Accessibility and Exclusivity in Communities

Hey friends - It's been a few weeks since I've written this newsletter. Over the past 6-months of writing  "The HACK Digest" I have come to realize some of the content was restrictive for me, and value-additive to the community... I felt like I was just rehashing what many have already read in their twitter feeds or other newsletters (or falling back in to my Zero Daily habits of curating security news).

So I have decided to shift this newsletter a bit. I'm going to experiment with a few different formats: starting with writing about 1 idea per newsletter: less hot takes on security news and more ideas for building, leading, marketing, community, startups, personal growth, etc.

One idea to share this week: Accessibility and Exclusivity in Communities

Community by definition is exclusionary: from Church or religious affiliation clubs to sports clubs, to gaming, to crypto enthusiasts etc. I like Coin Artist's sentiment and I think she's referencing a very specific phenomena she's witnessing as an OG crypto and NFT innovator. But I do think on the surface it's incomplete: you need both exclusivity and accessibility.

For crypto tokens where economic incentive is the primary incentive for belonging, people abandon in droves when crisis hits, which it is definitely hitting now. When the tide recedes, it will show which projects have staying power and have actually been pushing product and investing in true community. In a way the bear cycles are good: they separate the wheat from the chaff. The tourists from the true believers. They make beginning and building more affordable.

Mar Hershenson recently presented at the All In Summit about her passion for creating entrepreneurs, in particular women entrepreneurs. She's had amazing success in creating cohort-driven experiences and female founder circles that emphasize peer interaction and networking to create authentic connection and accountability.
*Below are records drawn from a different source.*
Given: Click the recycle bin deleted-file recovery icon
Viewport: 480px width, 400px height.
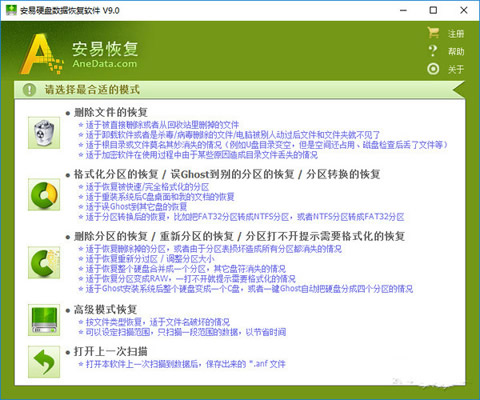Looking at the screenshot, I should pyautogui.click(x=44, y=133).
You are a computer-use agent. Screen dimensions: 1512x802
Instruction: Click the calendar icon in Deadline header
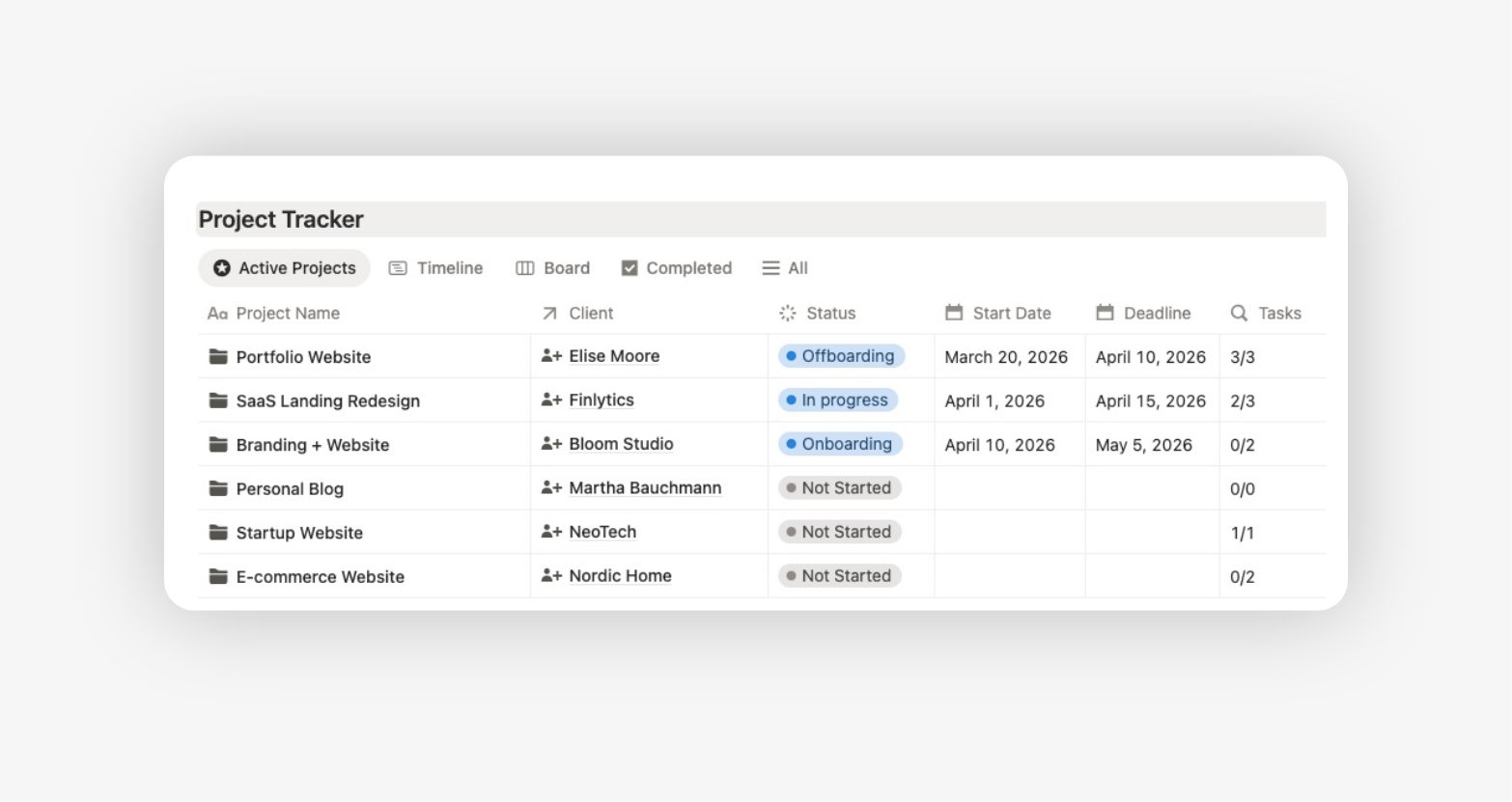point(1106,313)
I doubt the latter would be as successful without the exclusivity of those who identify as women. But if she wanted to scale this, accessibility will need to be an ingredient no doubt.

One of my favorite examples of accessibility and success is the OpenToAll CTF team. Their onboarding guide is a thing of beauty and worth emulating.

OpenToAll's CTF team has a fantastic self-service onboarding guide

To build a healthy community you need both accessibility and exclusivity.